Large pituitary incidentaloma in a patient with sarcoidosis.

A 60 year old male with a medical history of pulmonary sarcoidosis and chronic low testosterone presented to his allergist for excessive lacrimation. Computed tomography (CT) scan of sinuses ordered for possible blocked nasolacrimal duct revealed an abnormal expansion of the sella turcica. Magnetic resonance imaging suggested a homogeneously enhancing 4 cm soft tissue mass enveloping the internal carotid and abutting the optic nerves. Since the patient indicated no symptoms, it was felt to be consistent with a pituitary incidentaloma. Laboratory investigation showed only minimally elevated prolactin. Visual field testing at the office was normal but computed campimetry was suggestive of few minimally depressed points in the supra-temporal quadrant on the right. Even with high suspicion of neurosarcoidosis, the patient had a surgical indication so he underwent transsphenoidal excision of the mass with no complications. Pathology was consistent with a null-cell pituitary adenoma.

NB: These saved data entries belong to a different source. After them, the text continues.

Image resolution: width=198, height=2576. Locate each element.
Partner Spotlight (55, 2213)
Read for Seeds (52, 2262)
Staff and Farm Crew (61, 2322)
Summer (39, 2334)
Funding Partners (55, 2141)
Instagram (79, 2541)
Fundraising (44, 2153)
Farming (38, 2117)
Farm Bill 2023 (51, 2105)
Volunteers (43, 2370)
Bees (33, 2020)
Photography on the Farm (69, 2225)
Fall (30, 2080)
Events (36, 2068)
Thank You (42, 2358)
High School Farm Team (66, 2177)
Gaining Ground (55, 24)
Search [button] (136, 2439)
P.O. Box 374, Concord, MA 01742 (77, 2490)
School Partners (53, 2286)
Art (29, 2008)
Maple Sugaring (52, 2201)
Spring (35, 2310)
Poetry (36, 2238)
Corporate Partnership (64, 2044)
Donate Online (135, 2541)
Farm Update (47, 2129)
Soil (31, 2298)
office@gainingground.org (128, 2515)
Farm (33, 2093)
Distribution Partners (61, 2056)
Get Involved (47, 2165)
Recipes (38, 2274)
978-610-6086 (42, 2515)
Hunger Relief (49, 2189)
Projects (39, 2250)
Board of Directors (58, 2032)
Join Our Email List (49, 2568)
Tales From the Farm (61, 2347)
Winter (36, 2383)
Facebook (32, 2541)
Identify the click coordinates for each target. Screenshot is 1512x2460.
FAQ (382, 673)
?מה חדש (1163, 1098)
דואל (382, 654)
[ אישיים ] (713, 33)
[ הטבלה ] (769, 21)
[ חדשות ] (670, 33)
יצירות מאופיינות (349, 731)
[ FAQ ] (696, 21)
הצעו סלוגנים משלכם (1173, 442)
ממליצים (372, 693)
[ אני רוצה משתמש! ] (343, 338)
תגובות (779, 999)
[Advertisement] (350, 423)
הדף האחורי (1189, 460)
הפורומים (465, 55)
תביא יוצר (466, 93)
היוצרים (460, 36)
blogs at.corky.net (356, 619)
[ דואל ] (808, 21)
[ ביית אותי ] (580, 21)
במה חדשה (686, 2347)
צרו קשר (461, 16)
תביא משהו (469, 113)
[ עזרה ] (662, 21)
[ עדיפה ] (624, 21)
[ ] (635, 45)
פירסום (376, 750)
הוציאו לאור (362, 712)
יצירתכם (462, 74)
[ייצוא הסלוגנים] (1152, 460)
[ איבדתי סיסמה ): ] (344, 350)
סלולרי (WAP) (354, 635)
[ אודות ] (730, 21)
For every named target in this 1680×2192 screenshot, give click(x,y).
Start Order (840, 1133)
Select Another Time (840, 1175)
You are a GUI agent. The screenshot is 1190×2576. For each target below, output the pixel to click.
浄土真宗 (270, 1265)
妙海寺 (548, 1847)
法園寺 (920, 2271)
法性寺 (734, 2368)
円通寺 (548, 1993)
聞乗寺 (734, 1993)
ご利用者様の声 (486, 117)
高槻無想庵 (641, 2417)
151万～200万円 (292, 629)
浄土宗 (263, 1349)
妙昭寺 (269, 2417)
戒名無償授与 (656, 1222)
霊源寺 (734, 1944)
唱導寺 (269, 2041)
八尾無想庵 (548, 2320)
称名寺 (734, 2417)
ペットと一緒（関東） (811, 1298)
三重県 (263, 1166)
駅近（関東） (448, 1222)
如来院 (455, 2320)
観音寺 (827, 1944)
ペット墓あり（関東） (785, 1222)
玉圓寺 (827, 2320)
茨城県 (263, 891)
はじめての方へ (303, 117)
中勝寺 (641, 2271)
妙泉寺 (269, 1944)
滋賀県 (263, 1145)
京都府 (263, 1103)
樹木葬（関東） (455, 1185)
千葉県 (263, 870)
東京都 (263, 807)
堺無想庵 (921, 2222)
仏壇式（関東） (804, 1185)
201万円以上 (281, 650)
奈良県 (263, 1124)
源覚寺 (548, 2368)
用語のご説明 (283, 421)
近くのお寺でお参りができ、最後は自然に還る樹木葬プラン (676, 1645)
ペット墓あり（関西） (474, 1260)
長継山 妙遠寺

Ready availability of computed tomography (CT) scan and magnetic resonance imaging (MRI) has led to increased detection of asymptomatic pituitary adenomas, that is, ‘incidentalomas’, the prevalence of which is estimated at 3.7–20% (1). Pituitary incidentalomas are classified on the basis of size and hormonal activity. Of the non-cystic-appearing incidentalomas, nearly all are pituitary adenomas. As they are not associated with hormonal hyper-secretion, they are often undiagnosed until they grow enough to compress adjacent anatomical structures and thereby cause visual disturbances and/or impaired pituitary function. Most clinically non-functional pituitary adenomas are gonadotropic in origin, as determined by immunocytochemical testing.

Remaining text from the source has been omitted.